=== Questions to answer ===
A. In the excerpt about Hattie Durham and the Antichrist, which book is she pregnant with Nicolae's baby by?
B. Carry on the piece about Hattie Durham, Rayford, and the Antichrist from its final sentence.

=== Excerpted text ===
☆ ☆ ☆

Absurdity upon absurdity follows in one book after another. When Rayford’s ex-senior flight attendant Hattie Durham is introduced to the Antichrist in book one, the two of them engage in a whirlwind romance, and by book three, she’s pregnant with Nicolae’s baby. But, true to boy meets girl form, there’s trouble in paradise.

Nicolae’s changed. Sure, he gives her a ring, but in his mind it’s more of a friendship ring than engagement ring, and besides he’s so busy ruling the world and they’re just not the same kind of people and he didn’t even want to have the baby in the first place — and then he doesn’t return her phone calls. Too chickenshit to break up with Hattie himself, this wimpy Antichrist tries to get Rayford to do it for him. It’s so sad. It’s also damned underwhelming to have the Antichrist turn out to be just another typical guy in the end.

Hattie wants to have an abortion. Rayford, however, has plans. Oh, no, Rayford tells her, horrified by the idea, and he tries to convince her to have the baby. He tries to convince her that she should bear the Antichrist’s baby. Whose fucking side are you on, Rayford? Isn’t it blatantly apparent that Satan’s emissary on earth might have a baby that’s a little less than sweetness and cream? Rayford is, to put it politely, not a big picture guy.

Is it possible that these right-to-lifers are so blinkered by their stance that even the devil’s child is okay by them? Rayford makes the argument, surely a winning one, that even victims of rape and incest should carry the pregnancy to term. Unspoken in all of this is the undercurrent that even if the mother’s life is threatened (as you might imagine it would be when you’re delivering Antichrist Jr.), abortion is not an option. Yes, you women are just vessels like cups and bowls and manure pens. Your wishes, your bodies, who cares?

☆ ☆ ☆

=== Available data ===
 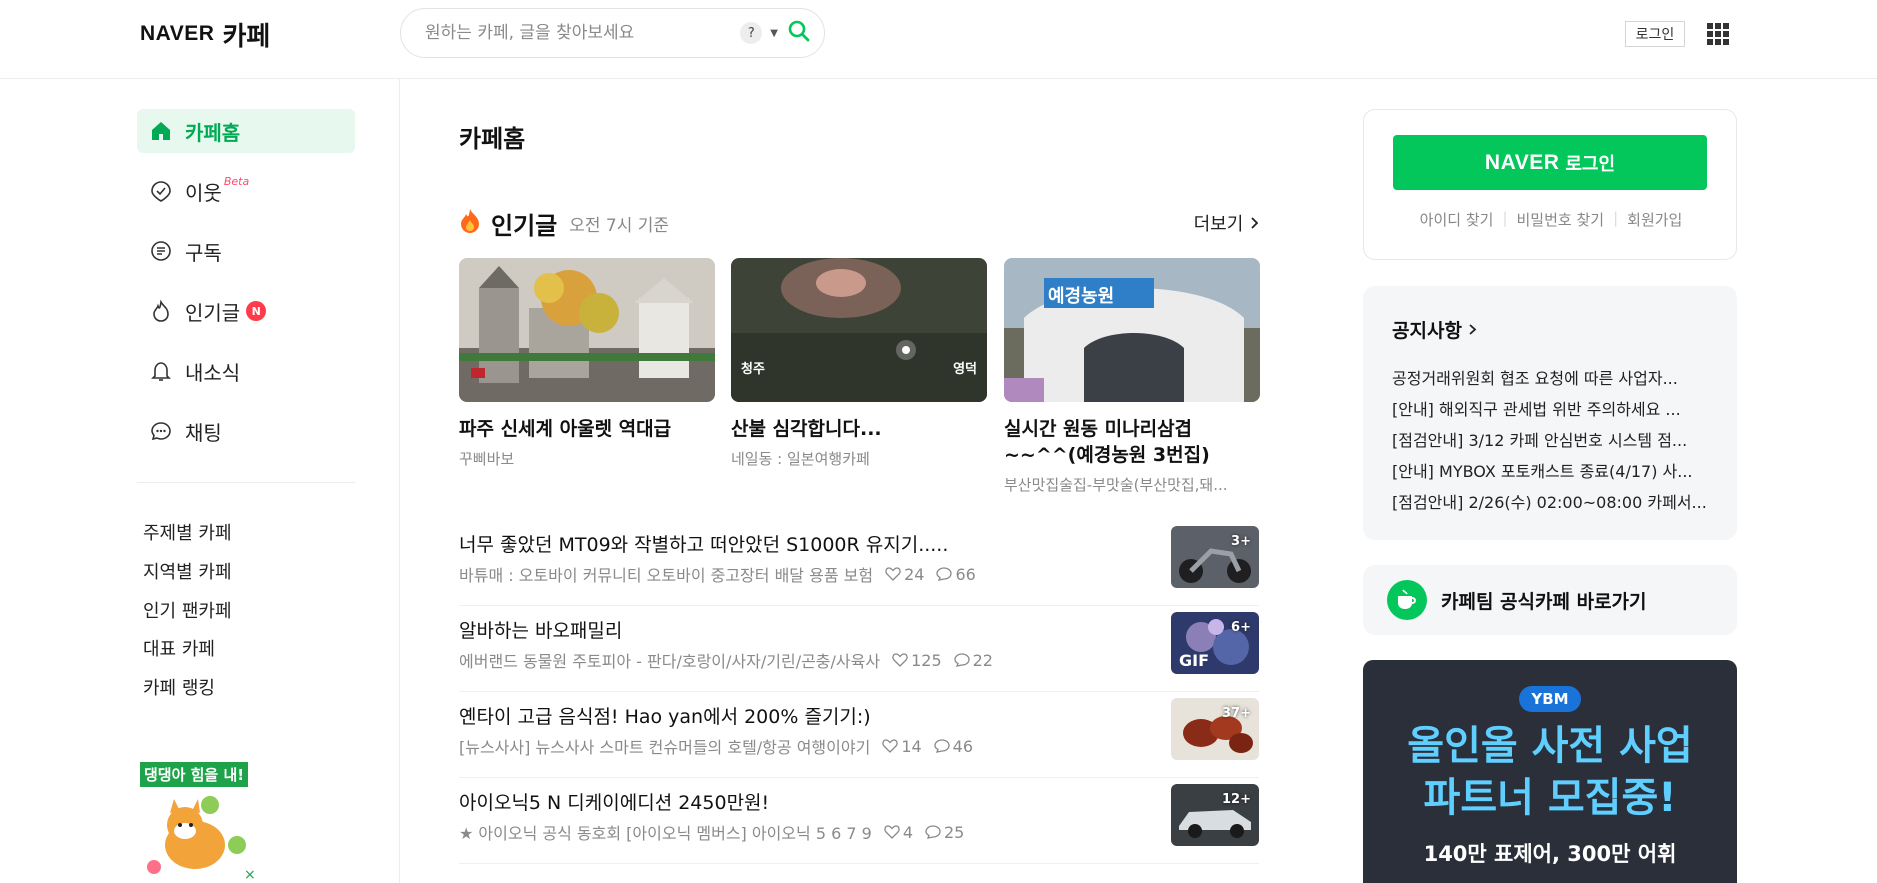 I want to click on login-naver-label: NAVER, so click(x=1522, y=162).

☆ ☆ ☆

=== Response list ===
A. By book three.

B.
Rayford suggests she could put it up for adoption and Buck briefly considers the possibility of he and Chloe adopting this baby. It’s not bad enough that these Christian folk get their paychecks from the Antichrist, but now they want to raise his baby as well. But, of course, Buck comes to his senses and decides against it. Typical right-to-lifer. All about telling other people what their responsibilities are but not about to step in and actually help. It’s all "thou shalt not" and no "I will."

It’s these nonsensical stories that make the Left Behind books so fun for me. I sit there and laugh my ass off at each amazingly dumb twist to the plot. With each book I don’t believe LaHaye and Jenkins can possibly surprise me with any more of their hokum, yet they do. They rarely fail to come right out with a whopper that is so strikingly fantastical that the giggles rush over me all over again. At first I thought that listening to these books would be a drag, and at times they are (more on that in the Style review), but for the most part there are enough unintentional laughs woven into these books that I’m eager against my own will to continue listening to this series.